The following passage applies to the Indian scene no less. The surprising recent dominance of American politics by right-wing politicians whose core beliefs are usually wildly at odds with the opinions of the majority of Americans is one that resulted from the careful building of a coalition of the interest groups that have little in common with one another besides a desire for power that can be devoted to the achievement of a narrow agenda. This coalition of supporters includes both right-wing religious extremists and exceptionally greedy economic special interests, both groups seeking more and more power for their own separate purposes. All have agreed to support one anothers agendas even when it is ideologically inconsistent to do so. The only consistent loser in these exchanges is the American citizen.

Allied to this coalition are the foreign policy hawks whose foreign policy preferences range from unprovoked invasions to economic imperialism. This is the party of the rich and privileged. Once wealth is given to acquire power, the concentration of either can double the corrupting influence of both.

Al Gore describes in careful detail how Bush has dismantled the entire system of checks and balances the courts, the Congress, the media, the army and the State Departments professionals. No President in recent history amassed so much power or abused power with such impunity. Civil liberties were freely violated. Torture was authorised, not merely condoned. CNNs Christiane Amanpour put it neatly: I think the press self-muzzled. Im sorry to say, but certainly television and perhaps, to a certain extent, my station was intimidated (sic.) by the administration.

To her testimony Al Gore adds his own, based on authentic information. The present executive branch has made it a practice to try to control and intimidate news organisations, from PBS to CBS to Newsweek. They paid actors to make phony video press releases and paid cash to some reporters and columnists who were willing to take it in return for positive coverage.

When they needed a hand at crucial moments, they routinely called on pseudo-reporter, Jeff Gannon, who had been given press credentials by the White House even though he worked for a website owned by a Republican Party delegate from Texas. He cites a specific instance in which this man bailed out Bush at a press conference when he was asked an inconvenient question. How perfect that the presidents exchange with a journalist was in service of an effort to misdirect attention from efforts to investigate the growing corruption of the interaction of a free press and public officials. It serves as a live-action version of the counterfeit scenes in political commercials when actors pretend to be objective citizens expressing support for a candidate whose backers have paid for an ad.
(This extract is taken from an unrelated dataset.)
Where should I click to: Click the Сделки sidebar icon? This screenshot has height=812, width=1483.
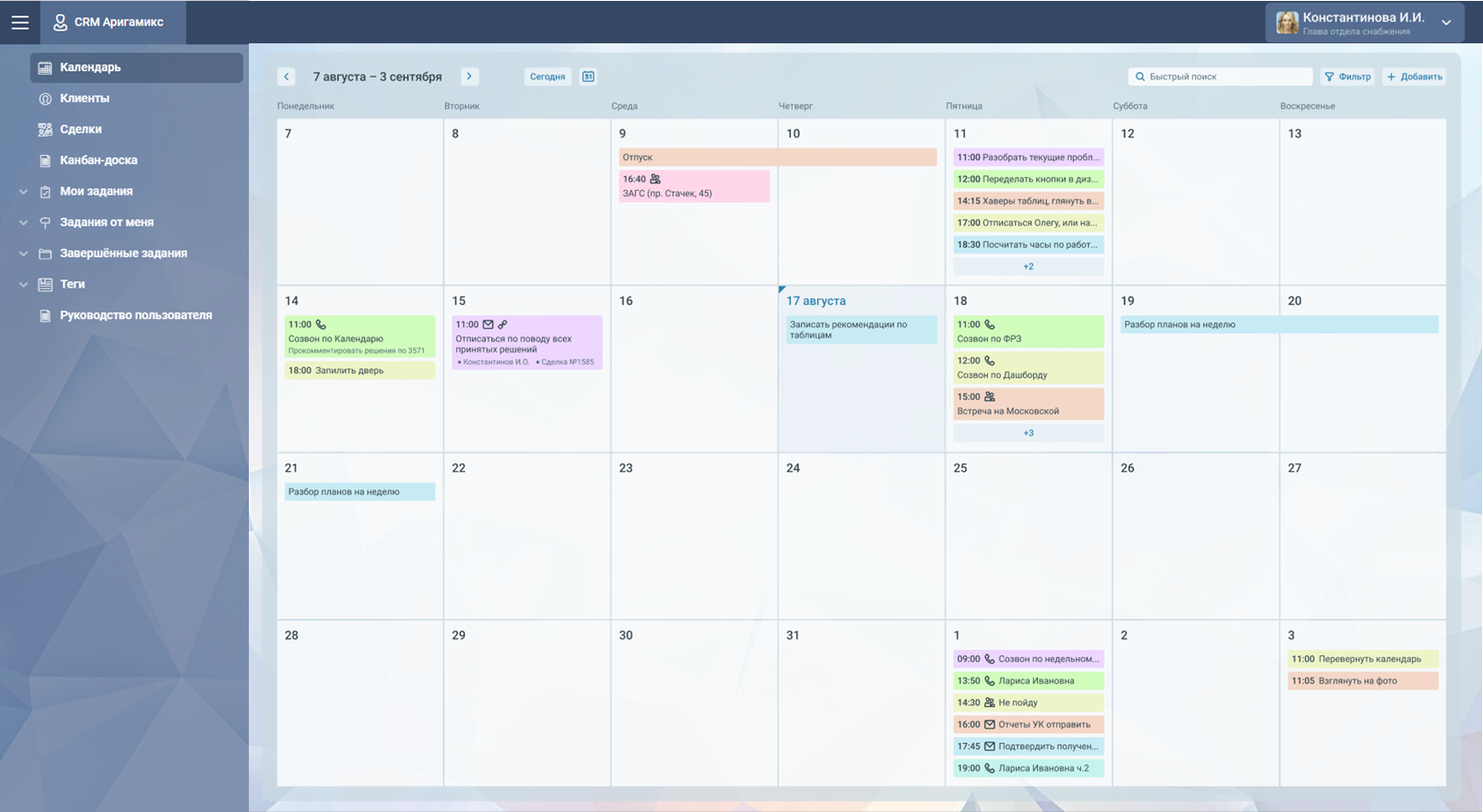[x=45, y=130]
The author records how the Supreme Court was captured by a group of law professors and students at Yale and Chicago who called themselves the Federalist Society.

Perverting democracy at home, Bush launched on a vicious campaign abroad. The Bush White House announced in 2002 that, for the first time, the United States was making it a part of our deterrence strategy to consider using nuclear weapons in a first-strike attack against non-nuclear states. This radical and reckless doctrine of nuclear pre-emption actually creates an incentive for other nations to develop nuclear weapons as quickly as possible so that they can respond if America does launch a first strike, an active possibility according to the Bush team. This policy, was laid down in the classified Nuclear Posture Review.

Al Gore pins his hopes on democratisation of the media through the Internet. The democratisation of knowledge by the print medium brought the Enlightenment. Now, broadband interconnection is supporting decentralised processes that reinvigorate democracy. The key requirement for redeeming the integrity of representative democracy in the age of electronic media is to ensure that citizens are well and fully connected to an open and robust public forum one that is easily accessible to individuals and that operates according to a meritocracy of ideas.

Indian non-governmental organisations should encourage this in our country as well.